The federal deficit spiked $92 billion in the first quarter of the 2019 fiscal year, a 41-percent increase over the same period of 2018, according to the Congressional Budget Office (CBO).
The GOP tax plan slashed revenues relative to spending, which increased as part of a bipartisan spending deal. Total receipts rose by less than 1 percent, shrinking as an overall share of the economy. Corporate taxes, in particular, plunged $9 billion, or 15 percent.
Outlays, in the meantime, spiked $93 billion, or 9 percent.
Mandatory programs such as Social Security, Medicare and Medicaid were also major contributors to the deficit, accounting for a combined $17 billion of the increased spending.

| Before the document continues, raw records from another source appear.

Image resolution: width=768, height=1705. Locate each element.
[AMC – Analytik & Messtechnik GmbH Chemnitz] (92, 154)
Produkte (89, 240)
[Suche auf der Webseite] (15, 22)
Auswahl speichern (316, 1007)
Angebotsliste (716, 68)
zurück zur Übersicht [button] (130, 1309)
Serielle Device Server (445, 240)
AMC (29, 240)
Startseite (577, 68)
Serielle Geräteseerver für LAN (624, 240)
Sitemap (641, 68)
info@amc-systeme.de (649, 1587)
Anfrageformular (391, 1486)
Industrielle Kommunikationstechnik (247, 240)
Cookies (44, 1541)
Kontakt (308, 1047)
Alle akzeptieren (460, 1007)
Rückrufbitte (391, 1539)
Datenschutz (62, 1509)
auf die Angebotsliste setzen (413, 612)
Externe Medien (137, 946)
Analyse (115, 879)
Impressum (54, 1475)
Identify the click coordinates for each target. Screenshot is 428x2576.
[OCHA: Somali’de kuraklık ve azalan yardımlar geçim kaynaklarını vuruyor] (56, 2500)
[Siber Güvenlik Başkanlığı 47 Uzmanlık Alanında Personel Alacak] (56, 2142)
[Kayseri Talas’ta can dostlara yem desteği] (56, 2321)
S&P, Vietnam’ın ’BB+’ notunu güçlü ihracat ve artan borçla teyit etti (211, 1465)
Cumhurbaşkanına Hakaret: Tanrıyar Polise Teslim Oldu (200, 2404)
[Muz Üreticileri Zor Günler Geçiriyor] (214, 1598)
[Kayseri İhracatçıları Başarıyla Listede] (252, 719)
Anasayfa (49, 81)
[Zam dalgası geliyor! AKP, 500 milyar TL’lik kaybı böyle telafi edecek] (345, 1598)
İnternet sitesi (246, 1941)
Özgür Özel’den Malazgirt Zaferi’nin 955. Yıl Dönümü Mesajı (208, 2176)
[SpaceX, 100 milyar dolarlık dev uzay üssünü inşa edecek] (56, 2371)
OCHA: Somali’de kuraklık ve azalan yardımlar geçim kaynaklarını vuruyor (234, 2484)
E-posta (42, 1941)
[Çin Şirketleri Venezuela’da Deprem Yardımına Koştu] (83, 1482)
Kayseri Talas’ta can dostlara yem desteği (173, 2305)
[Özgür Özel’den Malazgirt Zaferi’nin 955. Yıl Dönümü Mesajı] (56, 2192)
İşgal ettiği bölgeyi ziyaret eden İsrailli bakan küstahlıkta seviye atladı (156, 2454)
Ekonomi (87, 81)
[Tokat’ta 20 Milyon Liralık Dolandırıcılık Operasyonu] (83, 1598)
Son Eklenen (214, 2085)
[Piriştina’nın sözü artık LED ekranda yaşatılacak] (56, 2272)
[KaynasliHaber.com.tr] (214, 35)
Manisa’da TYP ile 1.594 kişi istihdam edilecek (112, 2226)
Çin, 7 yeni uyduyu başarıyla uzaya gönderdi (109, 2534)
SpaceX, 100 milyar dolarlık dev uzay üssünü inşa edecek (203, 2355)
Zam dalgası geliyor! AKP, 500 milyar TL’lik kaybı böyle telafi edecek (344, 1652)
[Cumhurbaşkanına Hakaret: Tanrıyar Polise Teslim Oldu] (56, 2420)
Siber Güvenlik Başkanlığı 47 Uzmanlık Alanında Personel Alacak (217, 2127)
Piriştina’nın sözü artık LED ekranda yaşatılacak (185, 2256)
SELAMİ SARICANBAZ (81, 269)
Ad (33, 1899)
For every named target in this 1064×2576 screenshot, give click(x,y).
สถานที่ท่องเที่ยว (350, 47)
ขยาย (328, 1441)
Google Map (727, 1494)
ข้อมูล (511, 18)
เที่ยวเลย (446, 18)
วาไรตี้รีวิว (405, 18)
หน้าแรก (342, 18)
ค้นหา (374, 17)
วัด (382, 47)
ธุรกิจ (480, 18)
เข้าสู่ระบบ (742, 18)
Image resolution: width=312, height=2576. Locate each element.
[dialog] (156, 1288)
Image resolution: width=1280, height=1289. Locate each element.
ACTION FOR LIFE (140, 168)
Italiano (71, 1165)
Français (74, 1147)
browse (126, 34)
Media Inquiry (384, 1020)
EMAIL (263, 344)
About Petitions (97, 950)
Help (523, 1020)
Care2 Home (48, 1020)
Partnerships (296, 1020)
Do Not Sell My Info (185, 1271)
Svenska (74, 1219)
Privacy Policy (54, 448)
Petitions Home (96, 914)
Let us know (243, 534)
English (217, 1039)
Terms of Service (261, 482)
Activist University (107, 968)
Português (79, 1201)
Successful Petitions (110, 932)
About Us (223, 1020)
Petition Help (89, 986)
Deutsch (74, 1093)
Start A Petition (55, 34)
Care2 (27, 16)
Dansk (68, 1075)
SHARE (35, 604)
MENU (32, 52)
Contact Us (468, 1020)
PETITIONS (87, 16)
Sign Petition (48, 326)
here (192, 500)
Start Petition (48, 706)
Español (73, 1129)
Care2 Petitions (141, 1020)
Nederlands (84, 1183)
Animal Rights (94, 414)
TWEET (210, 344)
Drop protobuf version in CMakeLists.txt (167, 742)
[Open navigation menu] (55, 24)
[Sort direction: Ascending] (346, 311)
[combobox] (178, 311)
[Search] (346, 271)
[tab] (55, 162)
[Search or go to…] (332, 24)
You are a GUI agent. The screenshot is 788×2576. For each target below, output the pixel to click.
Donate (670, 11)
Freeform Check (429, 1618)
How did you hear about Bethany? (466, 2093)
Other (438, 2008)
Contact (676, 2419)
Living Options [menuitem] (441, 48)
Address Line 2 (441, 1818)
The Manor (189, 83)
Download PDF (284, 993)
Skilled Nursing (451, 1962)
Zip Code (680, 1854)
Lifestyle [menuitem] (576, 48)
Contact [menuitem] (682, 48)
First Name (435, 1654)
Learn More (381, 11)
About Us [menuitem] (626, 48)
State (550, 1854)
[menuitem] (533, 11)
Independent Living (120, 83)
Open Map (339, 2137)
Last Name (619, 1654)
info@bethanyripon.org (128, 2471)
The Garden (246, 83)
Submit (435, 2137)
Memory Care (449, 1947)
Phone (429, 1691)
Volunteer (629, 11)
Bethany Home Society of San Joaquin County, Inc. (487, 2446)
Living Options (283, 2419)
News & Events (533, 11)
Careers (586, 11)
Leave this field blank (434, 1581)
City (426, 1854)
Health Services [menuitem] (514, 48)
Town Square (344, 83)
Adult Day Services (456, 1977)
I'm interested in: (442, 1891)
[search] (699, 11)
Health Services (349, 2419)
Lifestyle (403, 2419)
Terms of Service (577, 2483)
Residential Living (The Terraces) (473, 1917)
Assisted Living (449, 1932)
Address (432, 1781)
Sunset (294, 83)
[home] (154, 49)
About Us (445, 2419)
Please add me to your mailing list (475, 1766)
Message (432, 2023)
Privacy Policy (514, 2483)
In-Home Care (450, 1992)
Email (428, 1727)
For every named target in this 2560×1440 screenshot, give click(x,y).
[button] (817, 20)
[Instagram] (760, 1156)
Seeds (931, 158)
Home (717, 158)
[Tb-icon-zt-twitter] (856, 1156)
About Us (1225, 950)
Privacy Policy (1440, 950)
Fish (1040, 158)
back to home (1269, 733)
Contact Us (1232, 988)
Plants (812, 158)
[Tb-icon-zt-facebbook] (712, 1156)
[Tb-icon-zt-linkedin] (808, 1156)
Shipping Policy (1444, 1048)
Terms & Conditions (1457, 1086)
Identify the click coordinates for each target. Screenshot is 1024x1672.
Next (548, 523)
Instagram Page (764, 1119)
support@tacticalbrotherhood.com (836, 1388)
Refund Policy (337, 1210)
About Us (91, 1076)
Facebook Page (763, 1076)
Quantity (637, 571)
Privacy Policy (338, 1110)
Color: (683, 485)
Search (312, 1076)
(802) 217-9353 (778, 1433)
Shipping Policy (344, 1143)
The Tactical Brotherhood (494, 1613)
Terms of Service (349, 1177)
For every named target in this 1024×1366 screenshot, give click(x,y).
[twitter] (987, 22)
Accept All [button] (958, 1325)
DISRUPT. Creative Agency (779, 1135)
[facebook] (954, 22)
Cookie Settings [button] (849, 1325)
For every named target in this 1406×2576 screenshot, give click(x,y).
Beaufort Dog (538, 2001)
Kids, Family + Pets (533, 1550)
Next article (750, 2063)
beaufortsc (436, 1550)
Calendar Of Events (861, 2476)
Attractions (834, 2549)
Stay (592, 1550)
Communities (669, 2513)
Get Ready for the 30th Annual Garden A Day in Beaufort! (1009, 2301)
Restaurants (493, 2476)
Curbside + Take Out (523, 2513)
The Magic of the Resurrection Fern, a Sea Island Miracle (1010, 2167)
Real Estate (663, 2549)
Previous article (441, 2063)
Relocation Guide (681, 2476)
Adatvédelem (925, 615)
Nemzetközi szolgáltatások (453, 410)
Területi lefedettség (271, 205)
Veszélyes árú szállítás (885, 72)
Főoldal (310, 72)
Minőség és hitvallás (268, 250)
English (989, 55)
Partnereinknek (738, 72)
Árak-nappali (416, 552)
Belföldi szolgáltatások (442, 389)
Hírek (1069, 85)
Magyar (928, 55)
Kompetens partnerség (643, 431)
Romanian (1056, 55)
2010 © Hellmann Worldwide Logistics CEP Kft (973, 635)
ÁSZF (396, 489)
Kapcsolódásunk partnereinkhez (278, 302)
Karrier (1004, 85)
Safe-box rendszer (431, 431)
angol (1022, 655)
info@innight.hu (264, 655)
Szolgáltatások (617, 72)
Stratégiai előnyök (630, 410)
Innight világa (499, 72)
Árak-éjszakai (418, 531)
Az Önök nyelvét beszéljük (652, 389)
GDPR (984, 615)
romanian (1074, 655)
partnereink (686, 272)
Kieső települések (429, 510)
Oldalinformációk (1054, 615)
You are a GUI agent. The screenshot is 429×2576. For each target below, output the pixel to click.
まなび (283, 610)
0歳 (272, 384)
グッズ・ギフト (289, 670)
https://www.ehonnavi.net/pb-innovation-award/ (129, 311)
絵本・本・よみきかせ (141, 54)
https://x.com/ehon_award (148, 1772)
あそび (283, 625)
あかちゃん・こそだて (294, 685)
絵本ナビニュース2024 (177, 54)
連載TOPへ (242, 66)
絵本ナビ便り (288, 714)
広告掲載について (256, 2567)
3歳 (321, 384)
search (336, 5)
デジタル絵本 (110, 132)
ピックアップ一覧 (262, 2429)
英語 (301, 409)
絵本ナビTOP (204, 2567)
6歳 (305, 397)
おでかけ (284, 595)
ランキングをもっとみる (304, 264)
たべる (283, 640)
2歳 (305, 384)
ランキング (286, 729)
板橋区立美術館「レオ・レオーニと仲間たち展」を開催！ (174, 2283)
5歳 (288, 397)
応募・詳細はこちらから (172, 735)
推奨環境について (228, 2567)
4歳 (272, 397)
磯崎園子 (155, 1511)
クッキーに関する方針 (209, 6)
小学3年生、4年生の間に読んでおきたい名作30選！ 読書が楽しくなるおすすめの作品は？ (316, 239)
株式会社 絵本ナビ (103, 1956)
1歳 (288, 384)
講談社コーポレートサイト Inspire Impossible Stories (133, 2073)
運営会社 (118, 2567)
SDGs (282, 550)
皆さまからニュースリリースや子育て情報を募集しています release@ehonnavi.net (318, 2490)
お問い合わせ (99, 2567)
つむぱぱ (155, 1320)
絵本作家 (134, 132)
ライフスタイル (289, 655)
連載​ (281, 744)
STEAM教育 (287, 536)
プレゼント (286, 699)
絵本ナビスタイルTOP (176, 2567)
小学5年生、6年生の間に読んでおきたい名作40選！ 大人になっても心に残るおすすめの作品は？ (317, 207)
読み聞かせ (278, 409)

According to CBO, the level of the deficit spike is somewhat overstated because payments were not made at the same time because the last fiscal year started on a weekend. If the payment dates had been aligned, spending would have been $49 billion lower, and the deficit would have risen $47 billion, or 21 percent.
That spike remains significant. CBO has projected that the nation's debt load will hit 96 percent by 2028 if there are no policy changes.
Notably, interest payments to service the existing debt surpassed $100 billion. The price tag increased by 19 percent over the same period last year in part because interest rates were higher, but also because the overall debt had risen.